Semantical Analysis of Intuitionistic Modal Logics between CK and IK

TL;DR

This paper explores the differences in semantics and axioms of intuitionistic modal logics between CK and IK, extending Kripke semantics and formalizing results in Coq to clarify their conservativity and axiomatisation.

Contribution

It extends Kripke semantics for CK with frame conditions for IK axioms and formalizes the findings in Coq, addressing open questions on conservativity.

Findings

Extended Kripke semantics for CK with IK axioms

Identified which logics are conservative over intuitionistic modal logic

Formal proof development in Coq

Abstract

The intuitionistic modal logics considered between Constructive K (CK) and Intuitionistic K (IK) differ in their treatment of the possibility (diamond) connective.
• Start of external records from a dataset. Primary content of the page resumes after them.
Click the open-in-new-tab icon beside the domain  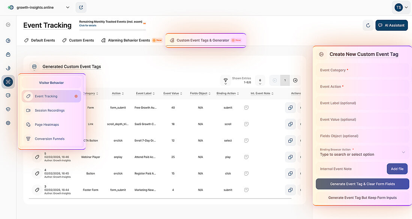tap(81, 7)
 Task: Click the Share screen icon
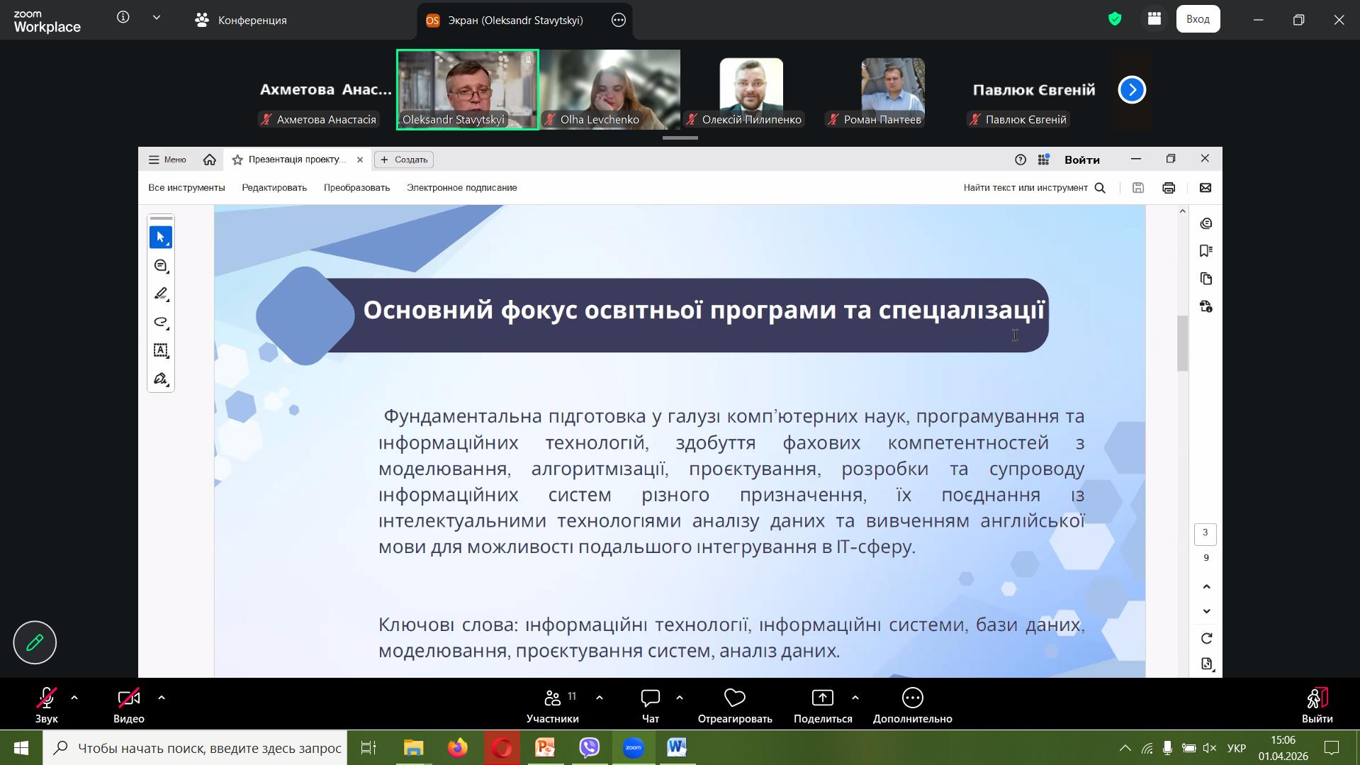point(822,699)
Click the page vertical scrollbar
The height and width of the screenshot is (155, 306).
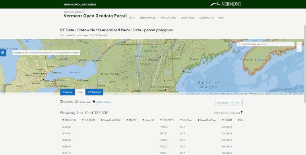pos(305,64)
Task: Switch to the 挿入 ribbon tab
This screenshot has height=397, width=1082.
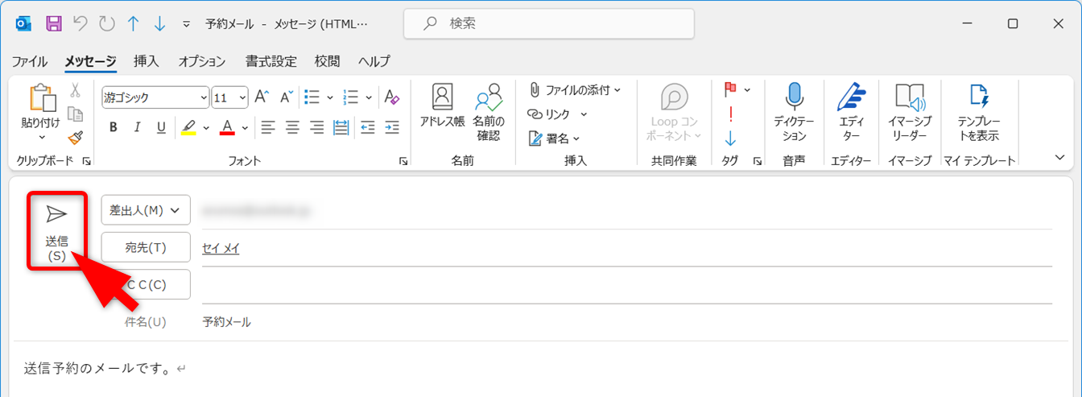Action: (147, 61)
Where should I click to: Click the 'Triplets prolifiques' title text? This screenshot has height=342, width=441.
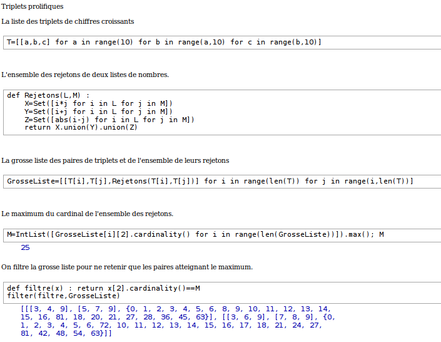tap(33, 6)
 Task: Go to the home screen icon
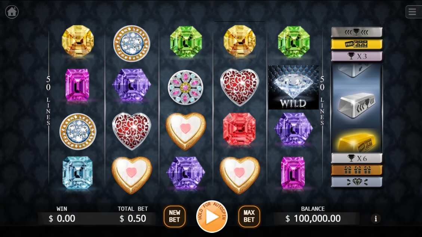[x=12, y=12]
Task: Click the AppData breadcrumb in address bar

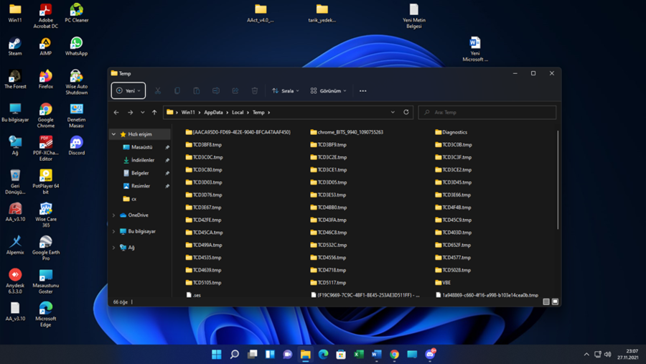Action: click(213, 113)
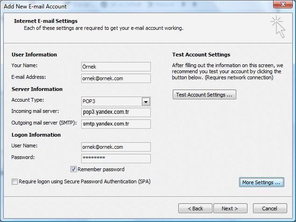Edit the Outgoing mail server (SMTP) field
Screen dimensions: 296x222
116,124
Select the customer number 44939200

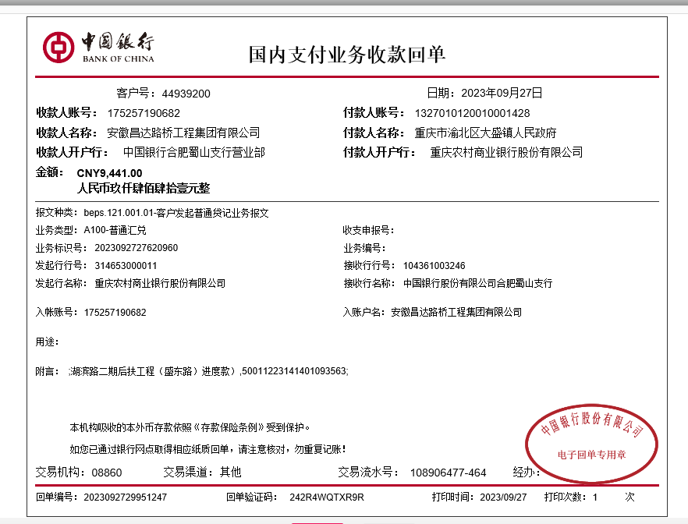tap(186, 94)
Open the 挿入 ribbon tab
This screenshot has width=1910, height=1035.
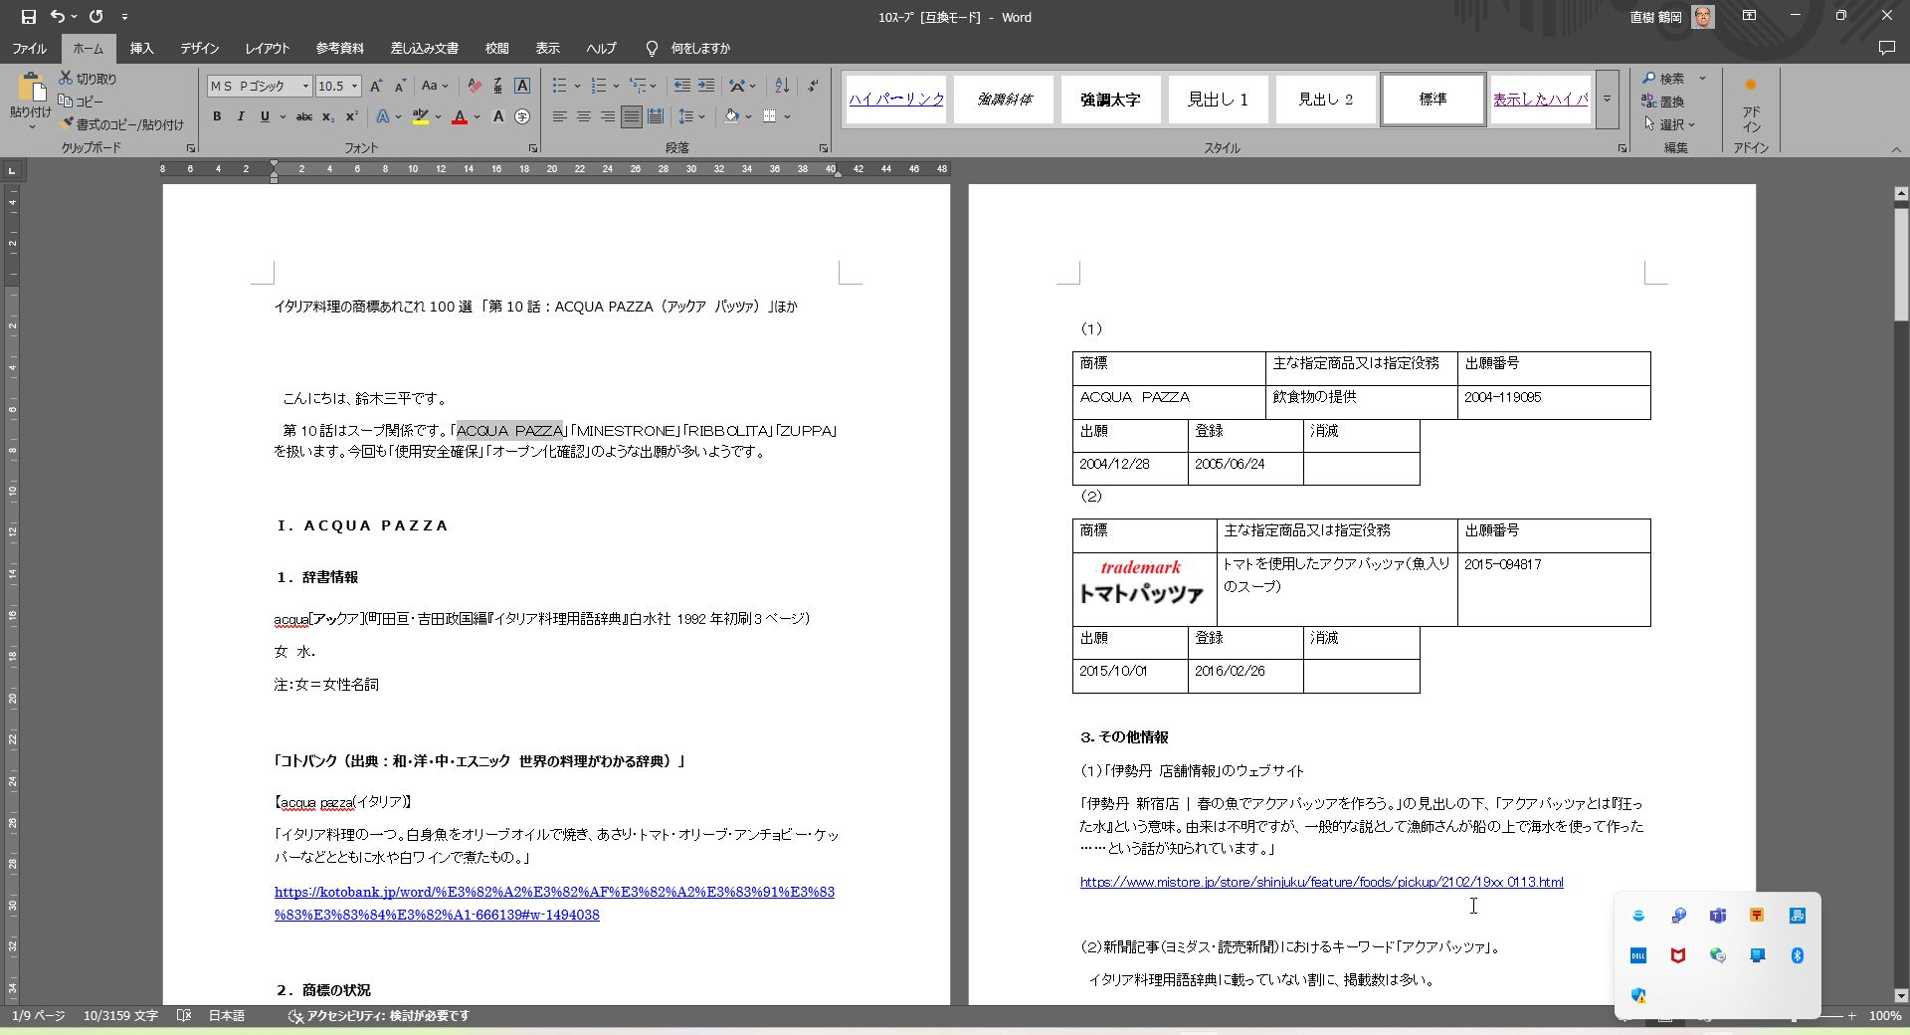click(142, 48)
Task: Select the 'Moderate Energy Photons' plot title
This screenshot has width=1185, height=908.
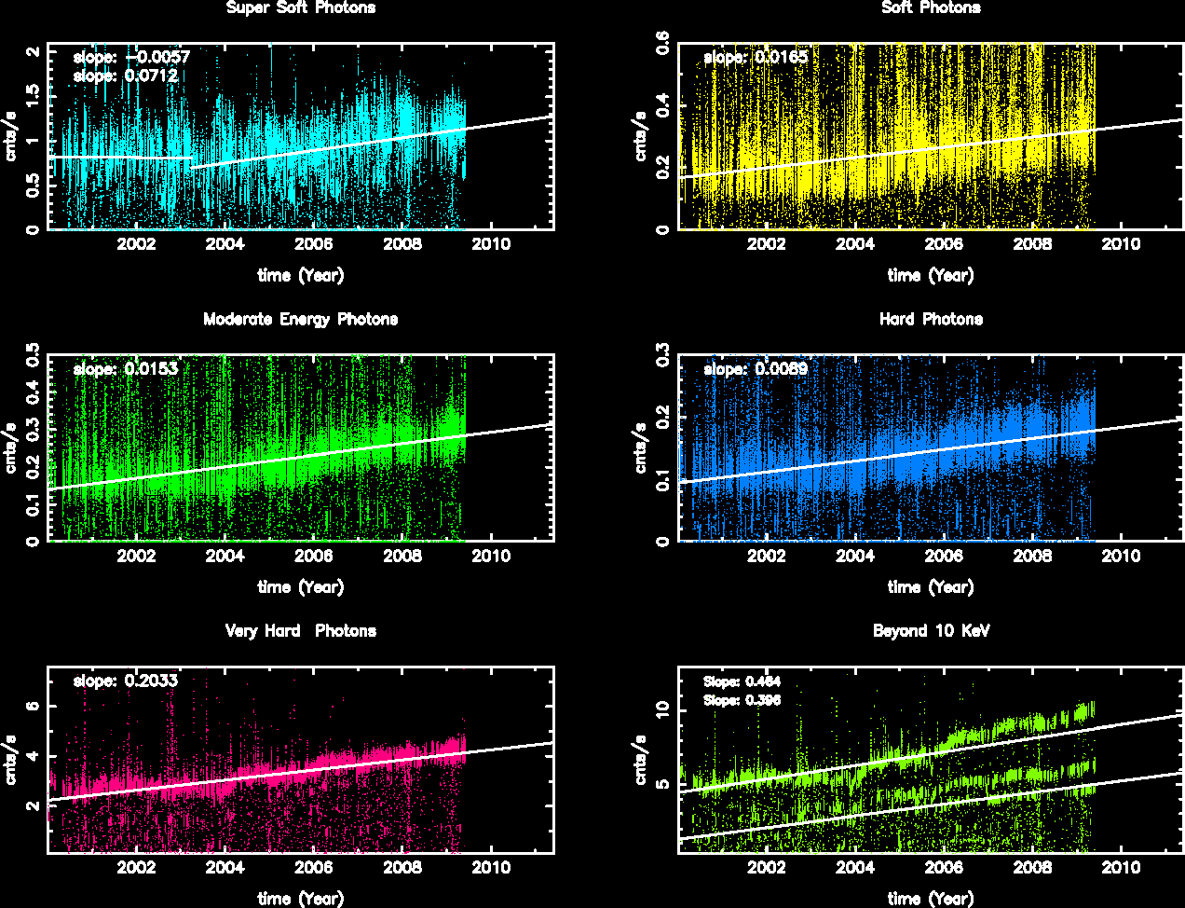Action: click(300, 320)
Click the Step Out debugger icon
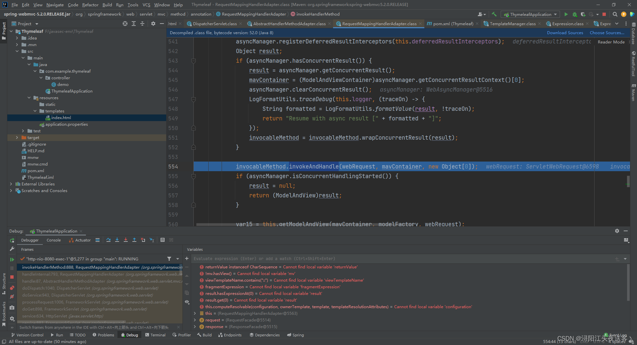 [x=134, y=240]
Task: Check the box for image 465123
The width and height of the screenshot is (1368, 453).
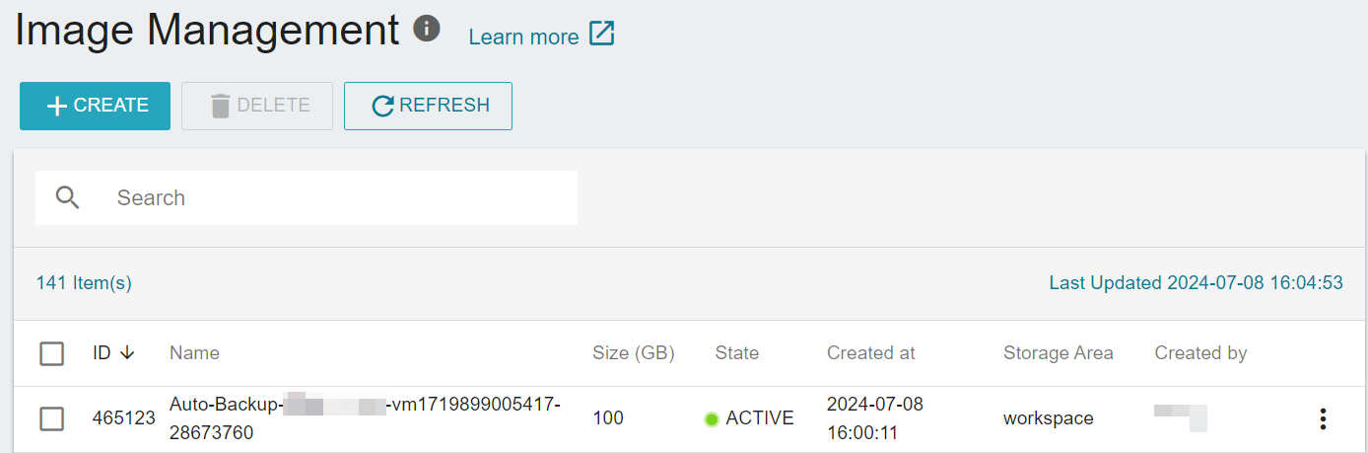Action: (x=52, y=418)
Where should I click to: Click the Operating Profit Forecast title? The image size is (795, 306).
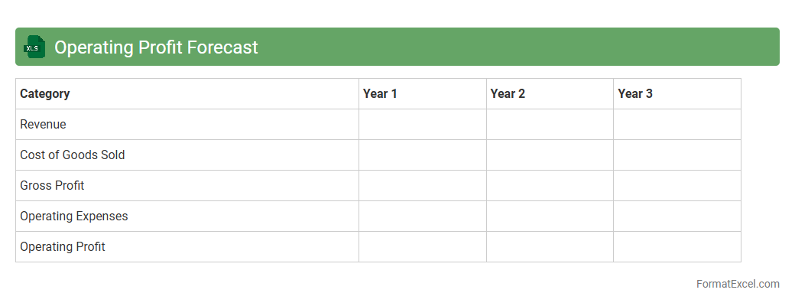pos(156,47)
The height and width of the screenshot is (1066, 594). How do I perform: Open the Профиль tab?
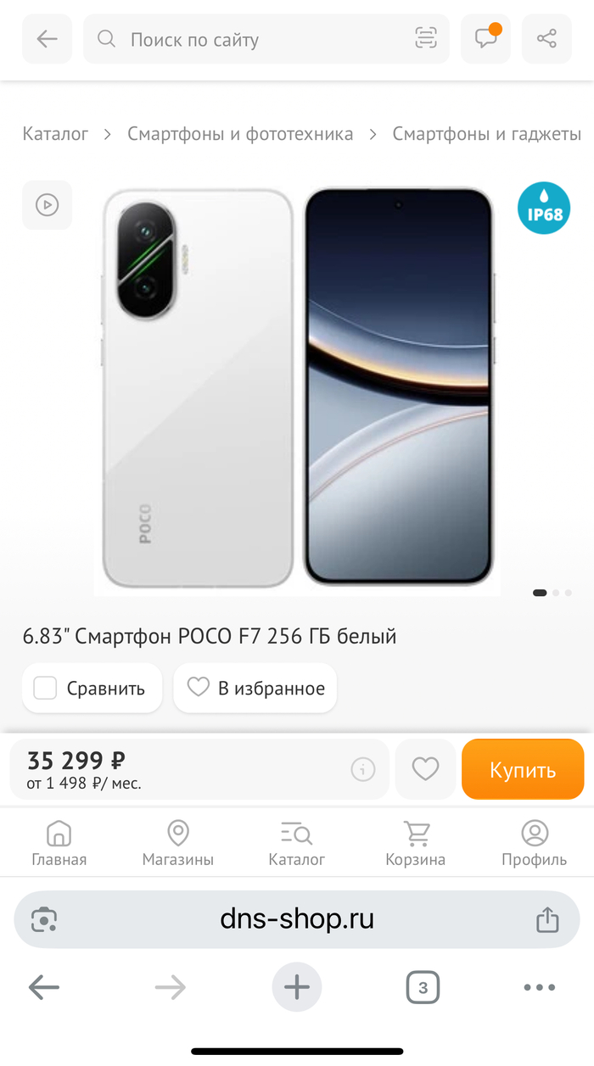point(535,843)
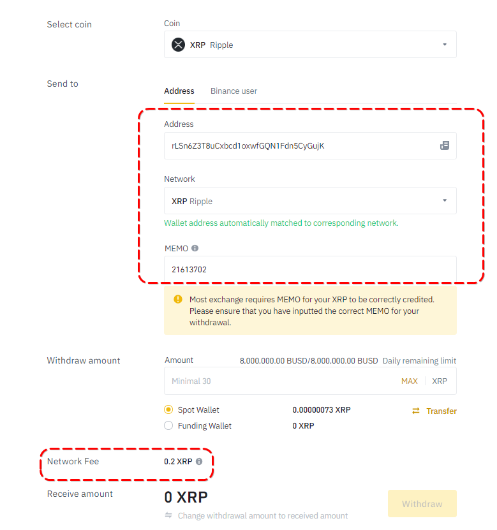Screen dimensions: 497x530
Task: Click the XRP coin logo icon
Action: coord(178,45)
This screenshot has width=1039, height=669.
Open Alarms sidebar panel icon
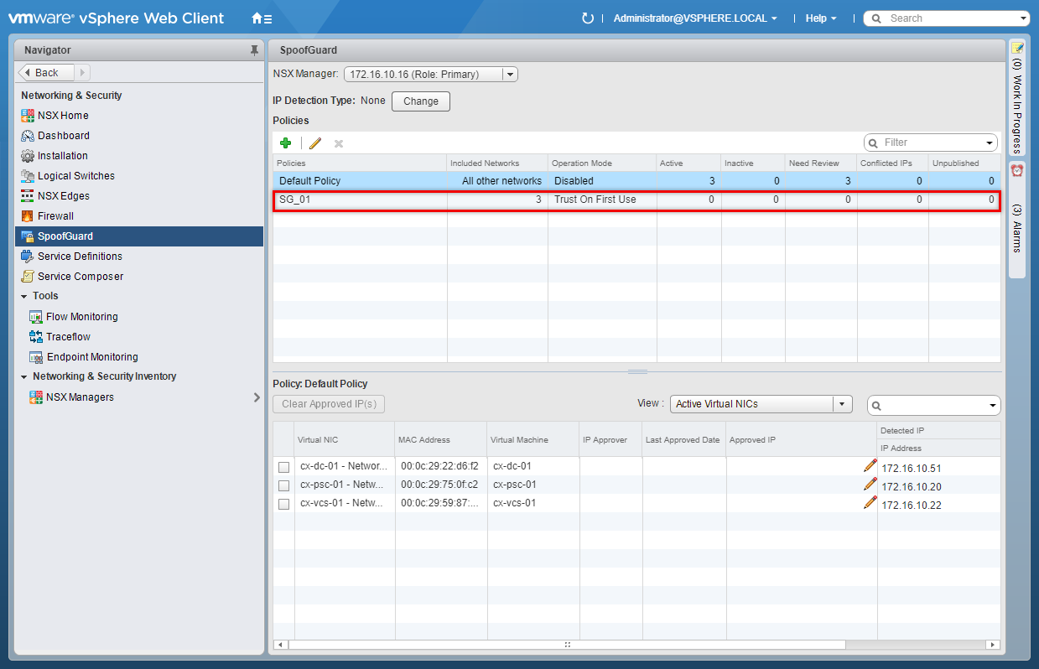tap(1017, 171)
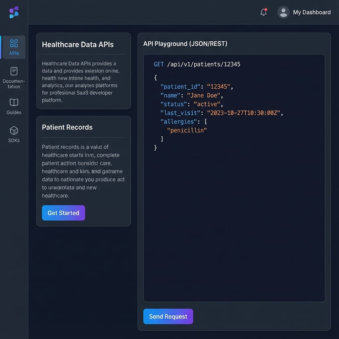Select the APIs grid icon in sidebar
339x339 pixels.
(x=14, y=43)
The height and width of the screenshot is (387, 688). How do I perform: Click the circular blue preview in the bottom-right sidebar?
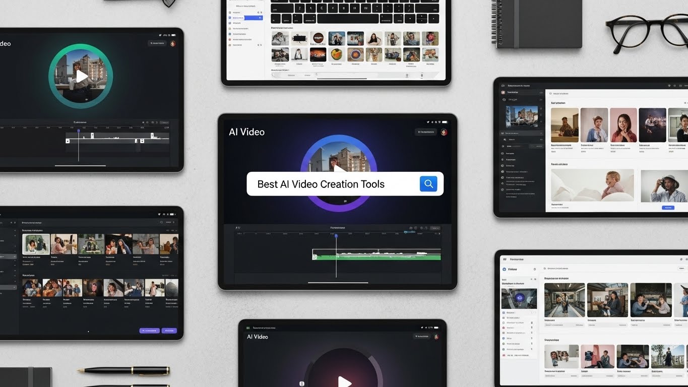[x=519, y=298]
It was recently rediscovered that some logics between CK and IK also disagree on their diamond-free fragments, with only some remaining conservative over the standard axiomatisation of intuitionistic modal logic with necessity (box) alone. We show that relational Kripke semantics for CK can be extended with frame conditions for all axioms in the standard axiomatisation of IK, as well as other axioms previously studied. This allows us to answer open questions about the (non-)conservativity of such logics over intuitionistic modal logic without diamond. Our results are formalised using the Coq Proof Assistant.